Graphical Representations of Numbers of Cells, Neurons, and Precursors in Normal and Mutant DRGs

(A) Quantitation of the number of total cells and neurons at different embryonic (E) and postnatal (P) stages in thoracic 1 (T1) and lumbar 1 (L1) DRGs in wild types and NT-3 mutants. Total number of cells (circles) and of neurons (squares) in wild-type (filled symbols, continuous line) and mutant (empty symbols, dotted line) ganglia. Numerical data used to construct these graphs is presented in Tables 1 and 2. Since the normal development and phenotype of the mutation are similar in all ganglia analyzed, the data for only two of the four ganglia are presented graphically here. At E10 there are no differences between wild-type and mutant embryos in the number of cells or neurons, as seen in the T1 DRG (lumbar ganglia are not well defined at this stage).

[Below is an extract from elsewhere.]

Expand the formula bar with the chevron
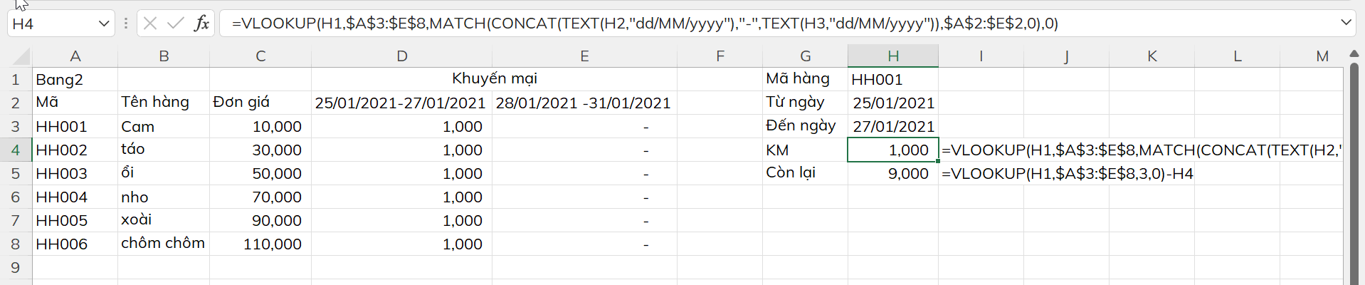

At E13, the final number of neurons in normal embryos and the complete deficit found in mutant embryos at birth are achieved in both T1 and L1 DRGs. Note that the number of neurons is significantly reduced in mutant ganglia at E11 (see Table 1 for statistical significance), but that between E11 and E12 higher than normal neurogenesis in the mutant eliminates the deficits in total neuronal numbers by E12. Between E12 and E13, the number of neurons increases very rapidly in wild-type but not in mutant animals. (B) Relative percentages of cells, neurons, and precursors (total number of cells minus number of neurofilament positive cells) present in mutant compared with wild-type ganglia from E10 to E13. Data from the four different ganglia analyzed are plotted: T1 (squares), T6 (diamonds), L1 (circles), and L4 (triangles). There is an initial significant (see Table 1) deficit in the number of neurons in all ganglia at E11 that is compensated at E12. In lumbar ganglia, a deficit in neurons is not accompanied by a deficit in precursors. Notice also that the increased numbers of neurons appearing in mutant ganglia between E11 and E12 is accompanied by equally dramatic reductions in the numbers of precursors, suggesting that neurogenesis may be accelerated in the absence of NT-3.